Again, if one observes the chart, the stock has been relatively trading in that narrow band, breaking out in end Dec 2011 and breakdown down in May 2010. Otherwise, it has been quite within its boundaries. However, upon closer inspection, it is clear that a sideways trending stock is never that easy to trade, plus this stock does not have much strong up and downs within its boundaries. For example, from Feb to Oct 2010, it simply refused to leave the lower half of the region. In our trader's sense, it does not oscillate and putting a long position when it bounced off the lower trendline may not book one really good profits.

This week, the stock is seen plunging from its highs in Jan/Feb 2012, with prices hitting the trendline and then returning. Using a fib retracement, the stock has just touched the 61.8% retracement and is heading further down, confirmed by the MACD direction and RSI trending down over the last 3 weeks. A really good opportunity to open trades and earn a quick buck. A further check on its daily chart (not shown here) shows very strong MACD downtrend with red histograms. The downtrend is almost further confirmed. However, I would like to caution that this trade needs to be fast as the fib is already 61.7% to 78.6% region and resolute booking of profits early is absolutely necessary in case the stock rebounces.

Having said so much, my point here is not to share some stock tips nor suggestions of stocks to buy but a quick lesson on trendlines and how they can be used to enhance trades. Perhaps my daily trendlines usage is not well refined enough as I prefer to start from weekly. You may have have your own preferences. Whatever it is, never ignore trendlines before you book in that trade. Remember.

Healthy Trading.

Monday, March 5, 2012

Why Did I Trade When I Said to Be Wary?

I have been learning in the last 5 years of my trading journey and I have often made mistakes - plenty, in fact in the early stages. But having said that, though the frequencies of bad trades are less often now, they have not been completely eradicated. I am still not satisfied with myself. I am not satisfied with my greed and ability to give in to my will.

2 weeks earlier, I posted a key post suggesting a pull back/volatility/consolidation phase in this bull run of 2 months. I said further to stop putting in trades and to ease out on open positions. I did. But I only obeyed the latter despite my strong convictions seeing the very obvious negative MACD divergence on the Dow Jones chart and subsequently a gap down on the STI. Since then, neither the STI nor Dow Jones have recovered to its February highs. 

I saw it coming, I did my homework but guess what. I caved into temptations when the STI tried to stage a swift pull up on the small fall. It was really tempting to bet in the bull direction and say "Hey, perhaps yesterday or my analysis was an aberration" Or like my other post mentioned, "Looks like it can go on further".  Then, in all honesty, that really took over me and I plunged into commodities - arguably the worst buys of the 2nd half of the February month. 

Why did I enter? Greed and impulsive trades without checking technicals nor fundamentals of the sector (commodities). When I look back, I really should not have entered given the pull back was evident on commodities lately (ex crude oil companies which are typically more so classified as oil & gas).

What next?
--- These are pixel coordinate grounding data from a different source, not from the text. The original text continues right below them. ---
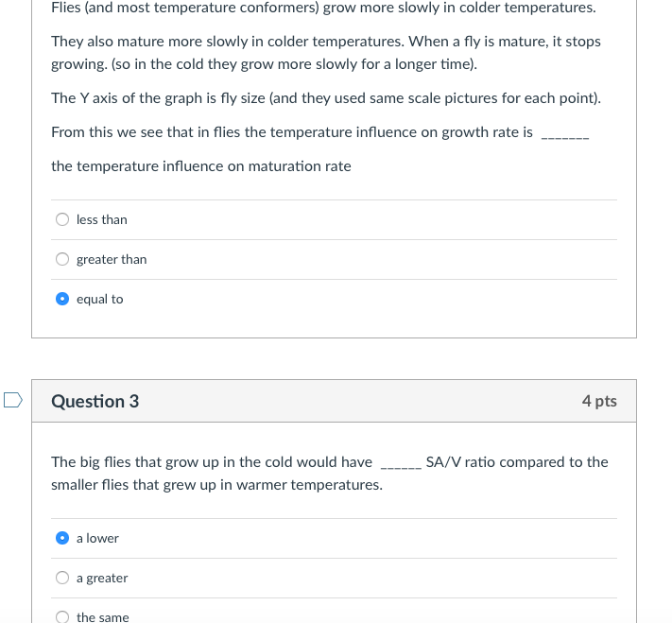Click 'They also mature more slowly' paragraph
The width and height of the screenshot is (672, 623).
point(325,53)
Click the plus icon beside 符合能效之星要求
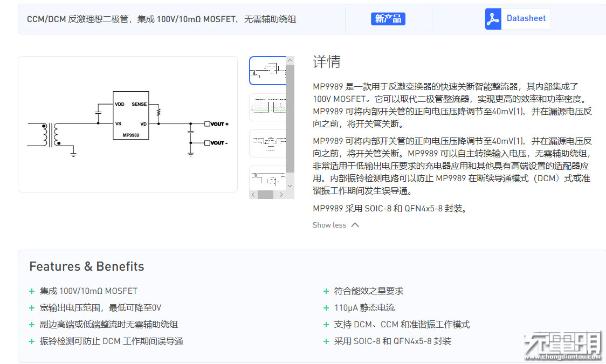The width and height of the screenshot is (606, 364). pyautogui.click(x=326, y=291)
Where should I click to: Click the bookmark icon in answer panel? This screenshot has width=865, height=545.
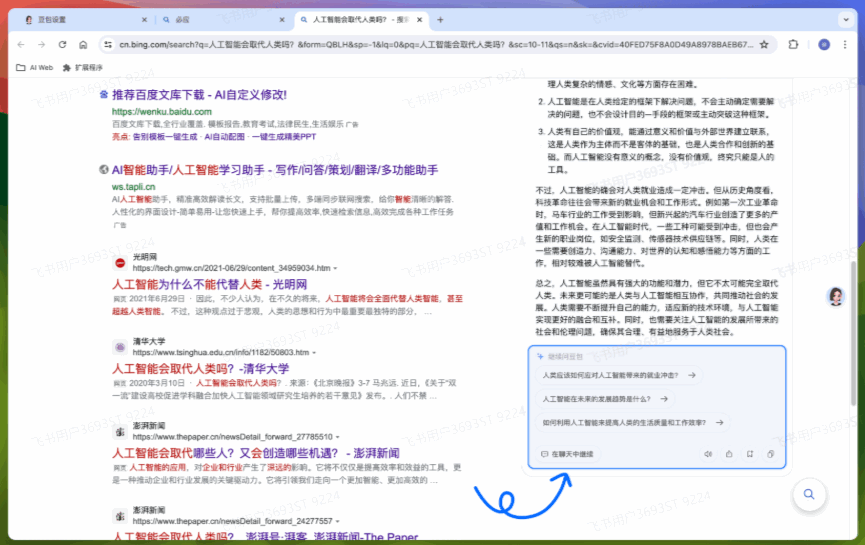tap(749, 454)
Thankfully to closing quite a lot of my key opened positions, I booked my profits that have almost reached my objectives of this year and that helped a lot in my risk management. Glencore just announced an improvement in their profits for this quarter and I am cautiously optimistic on the cyclical nature of commodities being able to bring me breakeven in 2-3 months. I am also thankful for trading stocks of strong business groundings that should be able to withstand any future shocks while the commodities market starts to pick up again.

Til then, the outlook and momentum still seems slightly downcast together with the STI's.